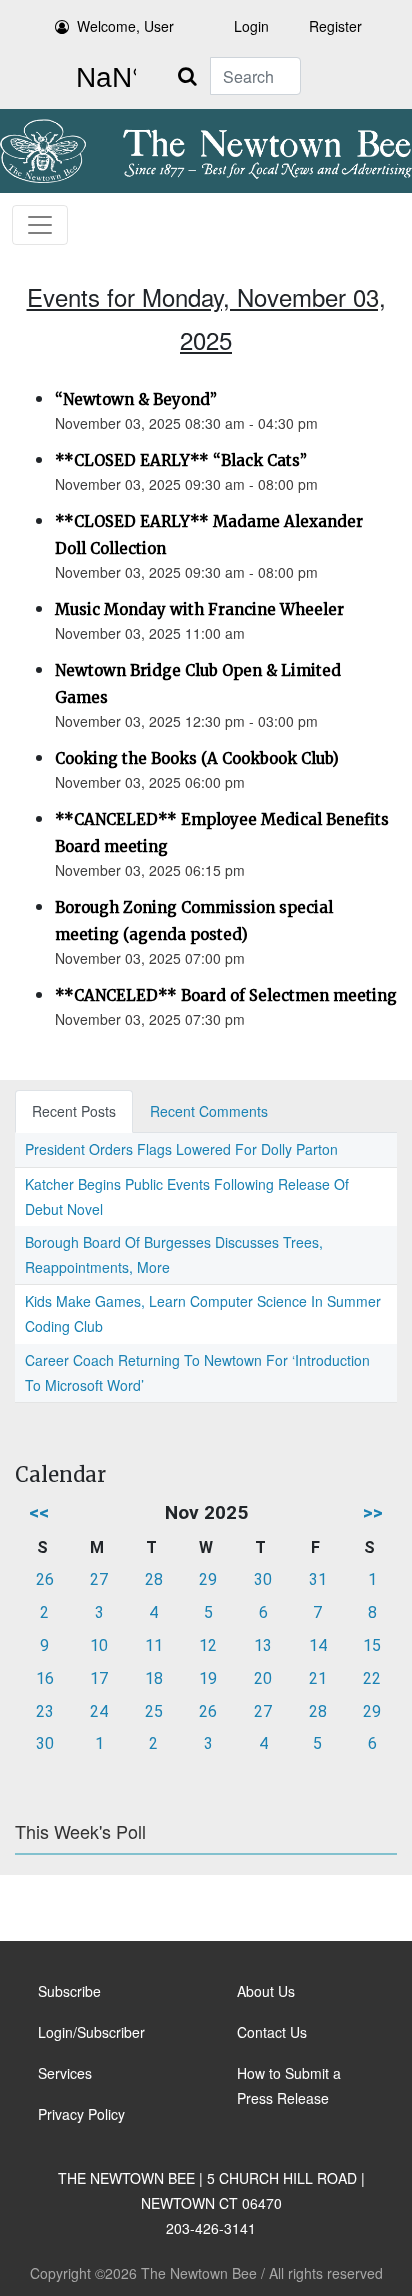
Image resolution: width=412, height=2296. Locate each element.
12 (208, 1645)
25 (154, 1711)
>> (373, 1512)
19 (208, 1678)
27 (99, 1579)
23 (45, 1711)
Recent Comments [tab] (209, 1111)
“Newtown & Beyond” (136, 399)
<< (39, 1512)
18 (154, 1678)
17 (99, 1678)
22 (372, 1678)
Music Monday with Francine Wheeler (199, 609)
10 (99, 1645)
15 (372, 1645)
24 (99, 1711)
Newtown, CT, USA (102, 78)
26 (45, 1579)
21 (318, 1678)
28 (154, 1579)
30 (263, 1579)
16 (45, 1678)
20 (263, 1678)
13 (263, 1645)
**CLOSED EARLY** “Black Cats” (181, 460)
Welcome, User (125, 26)
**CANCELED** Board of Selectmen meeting (226, 995)
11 (154, 1645)
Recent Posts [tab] (74, 1111)
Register (335, 26)
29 (208, 1579)
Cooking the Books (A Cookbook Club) (197, 758)
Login (251, 26)
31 (318, 1579)
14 (318, 1645)
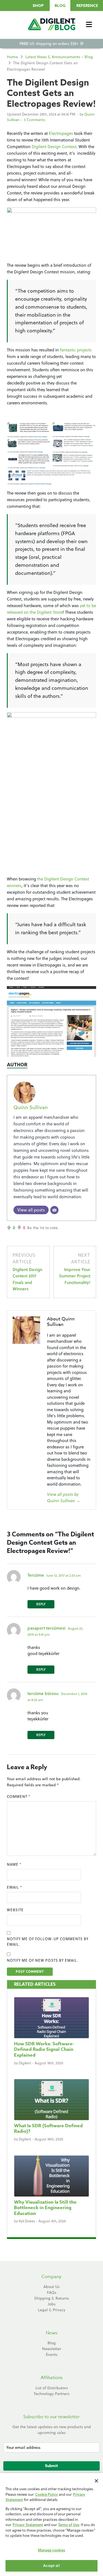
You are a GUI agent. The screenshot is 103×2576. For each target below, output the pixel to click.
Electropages (61, 133)
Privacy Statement (28, 2524)
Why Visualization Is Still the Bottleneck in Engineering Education (45, 2208)
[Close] (96, 2481)
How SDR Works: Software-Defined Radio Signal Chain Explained (44, 2049)
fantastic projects (76, 350)
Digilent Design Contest (54, 147)
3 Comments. (35, 119)
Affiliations (52, 2377)
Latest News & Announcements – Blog (59, 57)
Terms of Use (68, 2524)
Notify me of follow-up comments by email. (47, 1941)
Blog (60, 6)
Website (15, 1909)
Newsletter (51, 2348)
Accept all (51, 2565)
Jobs (51, 2304)
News (51, 2333)
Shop (38, 6)
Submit (51, 2466)
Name (14, 1864)
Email (14, 1887)
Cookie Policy (46, 2494)
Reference (87, 6)
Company (51, 2276)
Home (12, 57)
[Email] (54, 1210)
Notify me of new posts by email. (42, 1960)
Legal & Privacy (51, 2310)
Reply (41, 1604)
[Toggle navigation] (89, 24)
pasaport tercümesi (46, 1628)
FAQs (51, 2292)
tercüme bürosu (43, 1693)
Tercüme (35, 1575)
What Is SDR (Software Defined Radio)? (48, 2128)
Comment (18, 1796)
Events (51, 2354)
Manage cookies (51, 2550)
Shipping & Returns (51, 2298)
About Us (51, 2286)
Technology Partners (51, 2393)
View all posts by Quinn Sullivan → (63, 1497)
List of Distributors (51, 2388)
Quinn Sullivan (30, 1107)
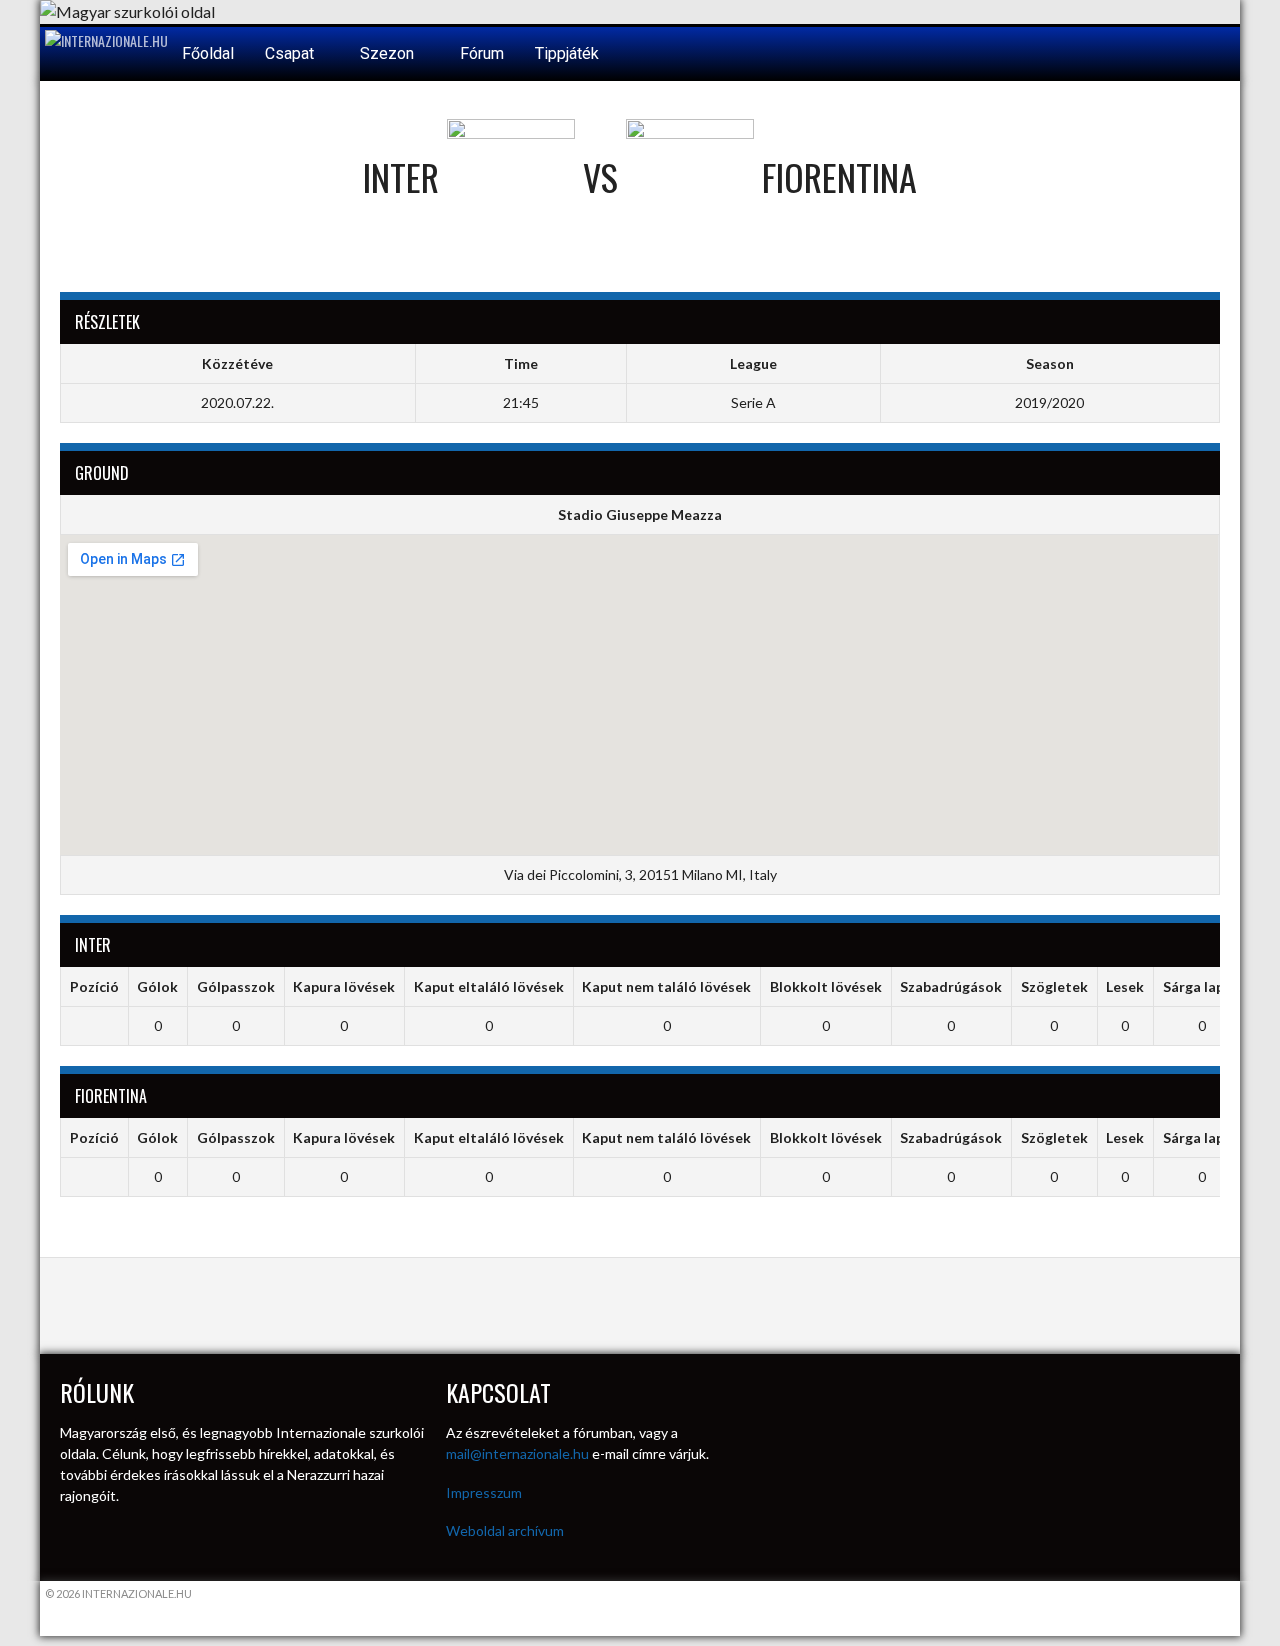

WORK TASK.
Find where the line with "<< (39, 1512)" sits in the material above and where the line with "List of Distributors (51, 2388)" sits. Set down exactly the lines from the first to the second, both included and nothing else, without pictures.

EXPECTED ANSWER.
<< (39, 1512)
18 (154, 1678)
17 (99, 1678)
22 (372, 1678)
Music Monday with Francine Wheeler (199, 609)
10 (99, 1645)
15 (372, 1645)
24 (99, 1711)
Newtown, CT, USA (102, 78)
26 (45, 1579)
21 (318, 1678)
28 (154, 1579)
30 (263, 1579)
16 (45, 1678)
20 (263, 1678)
13 (263, 1645)
**CLOSED EARLY** “Black Cats” (181, 460)
Welcome, User (125, 26)
**CANCELED** Board of Selectmen meeting (226, 995)
11 (154, 1645)
Recent Posts [tab] (74, 1111)
Register (335, 26)
29 (208, 1579)
Cooking the Books (A Cookbook Club) (197, 758)
Login (251, 26)
31 (318, 1579)
14 (318, 1645)
You are a GUI agent. The screenshot is 103×2576. For each target below, output the pixel to click.
Electropages (61, 133)
Privacy Statement (28, 2524)
Why Visualization Is Still the Bottleneck in Engineering Education (45, 2208)
[Close] (96, 2481)
How SDR Works: Software-Defined Radio Signal Chain Explained (44, 2049)
fantastic projects (76, 350)
Digilent Design Contest (54, 147)
3 Comments. (35, 119)
Affiliations (52, 2377)
Latest News & Announcements – Blog (59, 57)
Terms of Use (68, 2524)
Notify me of follow-up comments by email. (47, 1941)
Blog (60, 6)
Website (15, 1909)
Newsletter (51, 2348)
Accept all (51, 2565)
Jobs (51, 2304)
News (51, 2333)
Shop (38, 6)
Submit (51, 2466)
Name (14, 1864)
Email (14, 1887)
Cookie Policy (46, 2494)
Reference (87, 6)
Company (51, 2276)
Home (12, 57)
[Email] (54, 1210)
Notify me of new posts by email. (42, 1960)
Legal & Privacy (51, 2310)
Reply (41, 1604)
[Toggle navigation] (89, 24)
pasaport tercümesi (46, 1628)
FAQs (51, 2292)
tercüme bürosu (43, 1693)
Tercüme (35, 1575)
What Is SDR (Software Defined Radio)? (48, 2128)
Comment (18, 1796)
Events (51, 2354)
Manage cookies (51, 2550)
Shipping & Returns (51, 2298)
About Us (51, 2286)
Technology Partners (51, 2393)
View all posts by Quinn Sullivan → (63, 1497)
List of Distributors (51, 2388)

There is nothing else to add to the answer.